## Task to complete
Answer these questions from the labor history text that follows.
(a) How many women laborers walked out of the clothing factory at Shotwell, Clerihew & Lothman?
(b) In which publication did the poem "We Have Fed You All For A Thousand Years" appear?
(c) What force was called out against the striking West Virginia coal miners in 1912?

Monday, April 18, 2011

Today in Labor History: April 18


Clarence Darrow, 1922 (Library of Congress)
April 18, 1857 - Clarence Darrow was born. Darrow was the lawyer who defended Eugene V. Debs and the Wobblies, as well as John Scopes, the teacher who was prosecuted for teaching evolution in the famous "Scopes Monkey Trial." (From Workday Minnesota)

April 18, 1888 - The 260 women laborers at Shotwell, Clerihew & Lothman walked out of the clothing factory in downtown Minneapolis to protest a pay cut. They became known as the “striking maidens of 1888,” inspiring women in the cause of social justice. (From Workday Minnesota)

April 18, 1908 – The IWW poem We Have Fed You All For A Thousand Years was published in the Industrial Union Bulletin. (From the Daily Bleed and the IWW)
We have fed you all for a thousand years
& you hail us still unfed
Though there's never a dollar of all your wealth
But marks the workers dead
We have yielded our best to give you rest
& you lie on crimson wool
But if blood be the price of all your wealth
Good God we have paid in full...

April 18, 1912 – The National Guard was called out against striking West Virginia coal miners, initiating one of the most violent strikes in the nation's history. UMWA miners were demanding to be paid the same as other area miners in the area and to have their union recognized. (From the Daily Bleed)

## Listed records
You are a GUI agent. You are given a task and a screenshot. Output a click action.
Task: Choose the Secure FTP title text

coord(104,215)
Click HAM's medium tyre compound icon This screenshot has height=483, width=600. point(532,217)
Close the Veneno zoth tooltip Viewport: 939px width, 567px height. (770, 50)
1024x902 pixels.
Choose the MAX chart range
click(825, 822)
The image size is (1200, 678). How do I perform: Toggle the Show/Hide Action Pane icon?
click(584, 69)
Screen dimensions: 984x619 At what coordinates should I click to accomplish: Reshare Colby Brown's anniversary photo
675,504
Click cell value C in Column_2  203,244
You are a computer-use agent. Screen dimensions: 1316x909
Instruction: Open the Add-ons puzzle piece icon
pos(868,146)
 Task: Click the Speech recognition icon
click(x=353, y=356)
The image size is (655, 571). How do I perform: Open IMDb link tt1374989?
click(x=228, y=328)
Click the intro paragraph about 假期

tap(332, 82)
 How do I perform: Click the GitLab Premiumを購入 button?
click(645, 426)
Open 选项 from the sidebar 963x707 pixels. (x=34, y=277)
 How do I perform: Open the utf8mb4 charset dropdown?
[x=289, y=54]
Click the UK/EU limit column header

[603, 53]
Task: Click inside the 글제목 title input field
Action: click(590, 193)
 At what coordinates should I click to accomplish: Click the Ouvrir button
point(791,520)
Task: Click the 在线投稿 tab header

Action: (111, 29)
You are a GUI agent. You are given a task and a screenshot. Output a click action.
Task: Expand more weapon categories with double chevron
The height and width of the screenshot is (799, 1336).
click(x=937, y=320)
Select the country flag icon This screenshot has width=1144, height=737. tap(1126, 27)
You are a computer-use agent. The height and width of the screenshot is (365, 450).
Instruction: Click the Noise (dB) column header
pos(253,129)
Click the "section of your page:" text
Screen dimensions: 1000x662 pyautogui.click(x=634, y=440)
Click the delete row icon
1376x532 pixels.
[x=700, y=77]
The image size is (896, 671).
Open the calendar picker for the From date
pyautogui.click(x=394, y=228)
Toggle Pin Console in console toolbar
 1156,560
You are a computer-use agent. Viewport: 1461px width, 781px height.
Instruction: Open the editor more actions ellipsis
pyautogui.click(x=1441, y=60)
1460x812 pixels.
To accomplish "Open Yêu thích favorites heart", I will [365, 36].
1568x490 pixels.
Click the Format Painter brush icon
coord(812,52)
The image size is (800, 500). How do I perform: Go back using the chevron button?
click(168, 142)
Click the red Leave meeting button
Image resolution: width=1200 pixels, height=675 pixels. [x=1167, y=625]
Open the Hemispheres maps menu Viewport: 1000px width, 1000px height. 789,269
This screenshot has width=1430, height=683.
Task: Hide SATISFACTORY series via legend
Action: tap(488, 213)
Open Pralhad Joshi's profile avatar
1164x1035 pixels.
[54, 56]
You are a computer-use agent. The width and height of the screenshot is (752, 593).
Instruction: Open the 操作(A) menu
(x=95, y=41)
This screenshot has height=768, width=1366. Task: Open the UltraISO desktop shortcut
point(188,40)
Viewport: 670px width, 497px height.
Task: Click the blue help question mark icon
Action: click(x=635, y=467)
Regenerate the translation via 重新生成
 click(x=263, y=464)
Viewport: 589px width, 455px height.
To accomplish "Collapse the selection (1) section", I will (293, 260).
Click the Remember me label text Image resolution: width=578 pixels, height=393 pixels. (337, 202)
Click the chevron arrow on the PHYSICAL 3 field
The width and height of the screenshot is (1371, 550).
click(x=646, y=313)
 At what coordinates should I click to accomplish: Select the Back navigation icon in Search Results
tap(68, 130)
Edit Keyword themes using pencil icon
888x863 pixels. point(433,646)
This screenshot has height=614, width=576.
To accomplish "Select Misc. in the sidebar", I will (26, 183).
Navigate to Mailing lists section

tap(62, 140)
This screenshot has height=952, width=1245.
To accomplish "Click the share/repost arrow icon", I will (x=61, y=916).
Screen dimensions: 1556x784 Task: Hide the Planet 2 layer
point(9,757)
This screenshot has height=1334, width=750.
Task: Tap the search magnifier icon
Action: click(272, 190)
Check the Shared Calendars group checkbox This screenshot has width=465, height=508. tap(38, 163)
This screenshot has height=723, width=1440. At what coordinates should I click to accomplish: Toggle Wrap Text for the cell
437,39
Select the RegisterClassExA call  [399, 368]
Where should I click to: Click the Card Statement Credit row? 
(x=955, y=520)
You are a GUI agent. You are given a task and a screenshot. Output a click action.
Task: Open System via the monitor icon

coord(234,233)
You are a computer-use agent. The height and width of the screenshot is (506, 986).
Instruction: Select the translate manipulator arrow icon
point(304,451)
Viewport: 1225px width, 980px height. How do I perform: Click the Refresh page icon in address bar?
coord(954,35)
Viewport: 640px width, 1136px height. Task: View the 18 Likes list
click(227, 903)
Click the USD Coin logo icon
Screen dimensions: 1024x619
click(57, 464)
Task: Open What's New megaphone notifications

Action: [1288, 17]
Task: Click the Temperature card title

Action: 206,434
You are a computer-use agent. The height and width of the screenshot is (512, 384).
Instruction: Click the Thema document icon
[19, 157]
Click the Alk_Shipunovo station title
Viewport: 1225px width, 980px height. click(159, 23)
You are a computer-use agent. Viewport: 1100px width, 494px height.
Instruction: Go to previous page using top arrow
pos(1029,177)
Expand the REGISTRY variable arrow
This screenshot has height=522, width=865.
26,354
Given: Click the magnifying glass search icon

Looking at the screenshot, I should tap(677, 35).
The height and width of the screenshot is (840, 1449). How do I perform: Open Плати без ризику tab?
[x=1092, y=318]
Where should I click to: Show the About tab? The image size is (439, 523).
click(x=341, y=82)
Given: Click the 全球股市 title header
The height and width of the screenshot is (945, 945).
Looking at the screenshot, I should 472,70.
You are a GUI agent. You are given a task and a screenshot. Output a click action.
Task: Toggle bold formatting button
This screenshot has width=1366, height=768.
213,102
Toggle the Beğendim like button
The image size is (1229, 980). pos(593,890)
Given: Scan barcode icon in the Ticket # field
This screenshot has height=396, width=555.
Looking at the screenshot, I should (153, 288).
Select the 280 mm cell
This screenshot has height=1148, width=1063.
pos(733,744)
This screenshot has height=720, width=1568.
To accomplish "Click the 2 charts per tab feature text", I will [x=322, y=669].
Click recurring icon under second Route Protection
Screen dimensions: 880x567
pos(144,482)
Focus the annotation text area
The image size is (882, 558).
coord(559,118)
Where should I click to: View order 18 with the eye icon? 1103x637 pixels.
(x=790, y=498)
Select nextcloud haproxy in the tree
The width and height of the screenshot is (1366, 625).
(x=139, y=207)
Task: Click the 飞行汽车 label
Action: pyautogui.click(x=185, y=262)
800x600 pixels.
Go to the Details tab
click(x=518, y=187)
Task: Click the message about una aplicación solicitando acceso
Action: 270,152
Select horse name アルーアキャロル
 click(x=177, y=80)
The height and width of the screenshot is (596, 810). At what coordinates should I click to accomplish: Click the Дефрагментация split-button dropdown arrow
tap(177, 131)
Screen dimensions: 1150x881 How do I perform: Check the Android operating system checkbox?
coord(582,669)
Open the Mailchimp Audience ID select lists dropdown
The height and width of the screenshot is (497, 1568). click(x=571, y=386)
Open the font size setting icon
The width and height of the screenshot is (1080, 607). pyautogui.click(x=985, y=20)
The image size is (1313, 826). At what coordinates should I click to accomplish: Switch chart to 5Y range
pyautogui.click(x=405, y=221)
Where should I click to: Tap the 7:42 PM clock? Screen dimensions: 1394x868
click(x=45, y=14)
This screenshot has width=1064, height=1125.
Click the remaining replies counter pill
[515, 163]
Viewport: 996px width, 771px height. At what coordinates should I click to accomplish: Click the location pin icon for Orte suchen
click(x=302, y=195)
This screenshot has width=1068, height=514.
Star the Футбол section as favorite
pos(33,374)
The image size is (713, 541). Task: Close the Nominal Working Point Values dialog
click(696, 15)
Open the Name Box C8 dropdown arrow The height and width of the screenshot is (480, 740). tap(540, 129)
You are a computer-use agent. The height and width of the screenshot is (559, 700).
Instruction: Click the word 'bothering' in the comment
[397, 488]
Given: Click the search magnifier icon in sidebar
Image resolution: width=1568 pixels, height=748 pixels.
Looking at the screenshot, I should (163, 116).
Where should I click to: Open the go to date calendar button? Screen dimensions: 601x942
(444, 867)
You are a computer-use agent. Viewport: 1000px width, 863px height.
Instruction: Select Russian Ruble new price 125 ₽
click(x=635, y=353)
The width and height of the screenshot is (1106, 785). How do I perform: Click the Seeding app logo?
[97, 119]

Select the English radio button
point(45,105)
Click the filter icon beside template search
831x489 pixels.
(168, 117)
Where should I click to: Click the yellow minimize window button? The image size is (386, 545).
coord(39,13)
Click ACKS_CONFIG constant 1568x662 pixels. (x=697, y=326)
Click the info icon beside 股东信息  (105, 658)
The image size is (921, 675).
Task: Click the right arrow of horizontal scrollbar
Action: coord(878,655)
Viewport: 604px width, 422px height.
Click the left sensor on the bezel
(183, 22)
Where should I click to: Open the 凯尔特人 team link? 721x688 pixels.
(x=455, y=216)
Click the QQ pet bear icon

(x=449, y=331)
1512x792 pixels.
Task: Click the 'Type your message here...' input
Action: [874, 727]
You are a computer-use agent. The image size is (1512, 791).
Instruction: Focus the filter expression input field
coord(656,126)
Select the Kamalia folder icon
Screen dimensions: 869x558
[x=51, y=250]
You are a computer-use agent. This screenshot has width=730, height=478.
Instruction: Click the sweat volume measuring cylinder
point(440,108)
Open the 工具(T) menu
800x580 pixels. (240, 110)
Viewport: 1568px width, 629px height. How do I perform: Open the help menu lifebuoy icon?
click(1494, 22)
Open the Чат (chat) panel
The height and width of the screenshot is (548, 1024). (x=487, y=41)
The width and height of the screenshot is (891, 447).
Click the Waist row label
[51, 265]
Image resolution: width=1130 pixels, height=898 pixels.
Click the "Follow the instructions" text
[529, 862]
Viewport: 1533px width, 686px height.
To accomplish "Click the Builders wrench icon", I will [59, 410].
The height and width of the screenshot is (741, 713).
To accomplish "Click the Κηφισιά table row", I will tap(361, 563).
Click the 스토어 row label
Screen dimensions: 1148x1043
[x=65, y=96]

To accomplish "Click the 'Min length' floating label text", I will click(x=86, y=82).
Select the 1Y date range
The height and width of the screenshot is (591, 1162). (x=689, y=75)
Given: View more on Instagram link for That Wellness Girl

## Answer section
(a) 260 women laborers walked out.
(b) It appeared in the Industrial Union Bulletin.
(c) The National Guard was called out against them.